Birmanie : appel d’offres dans un pays entre violences religieuses et influence US …

Simple hasard ? alors que les Etats-Unis semblent particulièrement « chouchouter » la Birmanie depuis quelques mois, le ministère de l’énergie birman vient de lancer un appel d’offre pour 30 blocs d’hydrocarbures offshore.
Les groupes intéressés devront déposer leurs demandes d’ici le 14 juin prochain et pour trois blocs au maximum. Ils devront s’associer avec une entreprise birmane d’Etat en ce qui concerne les 11 blocs en eaux peu profondes, et pourront intervenir seuls pour les 19 blocs en eaux profondes.
Arguments invoqués pour justifier la nécessité de travailler en partenariat avec une entreprise birmane : des investissements coûteux qu’il est donc préférable de partager, le besoin de compétences techniques élevées et les importants risques associés dont il convient également de répartir la charge.
Il y a quelques semaines, Aung Kyaw Htoo, un responsable du ministère de l’Energie, avait déclaré pour sa part que les entreprises locales n’étaient pas capables d’opérer en eau profonde et qu’en conséquence les candidats seraient autorisés à investir 100% des capitaux nécessaires.
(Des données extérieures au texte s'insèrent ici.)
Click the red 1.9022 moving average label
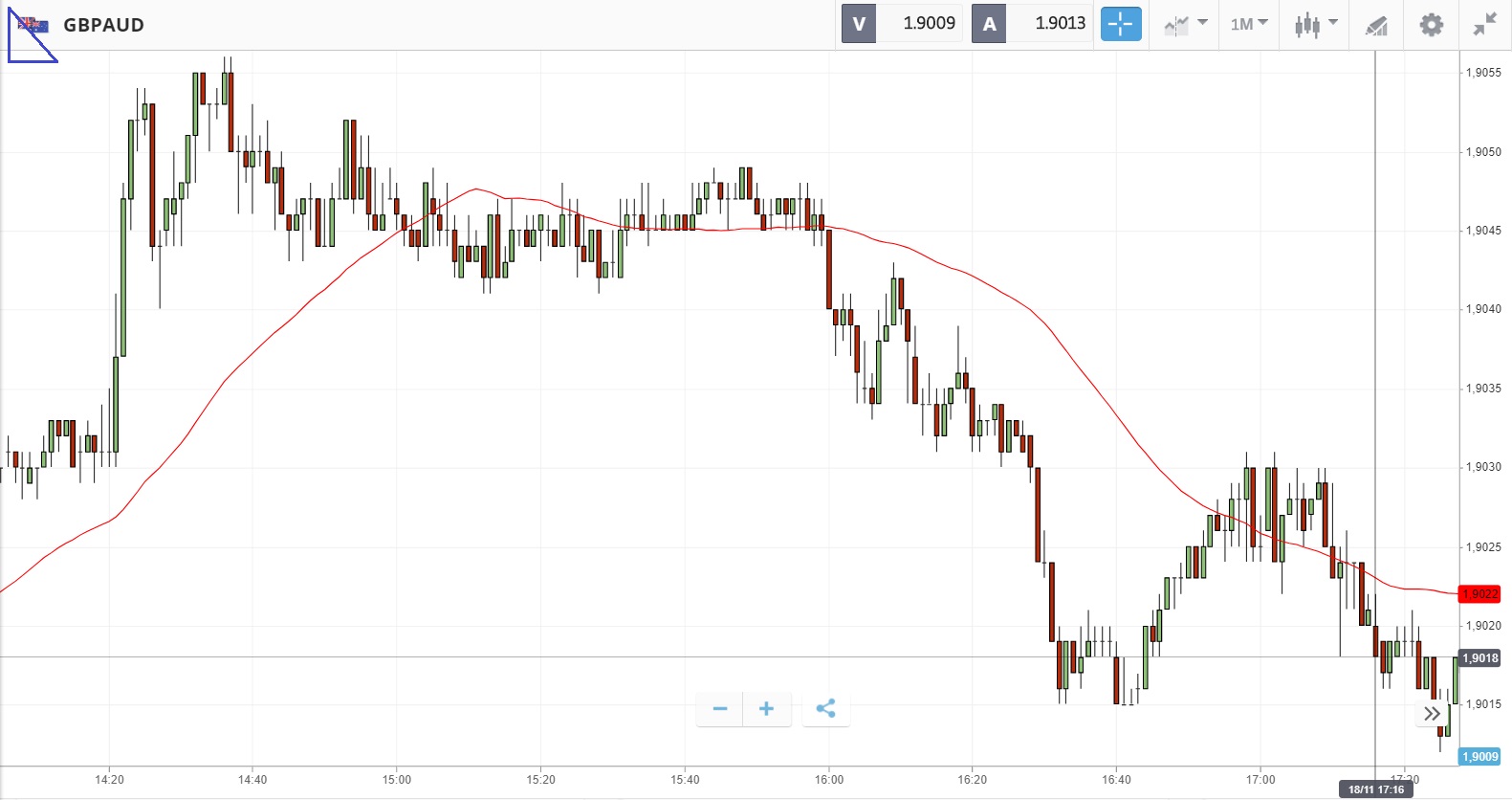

La Birmanie imposant toutefois à tous les futurs investisseurs un contrat de partage de la production avec le groupe étatique birman MOGE (Myanmar Oil and Gas Enterprise). A l’heure actuelle, BP, Woodside, Shell et Chevron auraient déjà exprimé leur intérêt.

En janvier dernier, Naypyidaw avait lancé des appels d’offre pour 18 blocs onshore, imposant alors la participation de sociétés birmanes. Tout en promettant la plus grande transparence dans les procédures et une distribution équitable des richesses. Rappelons que le secteur représente 34% des exportations du pays.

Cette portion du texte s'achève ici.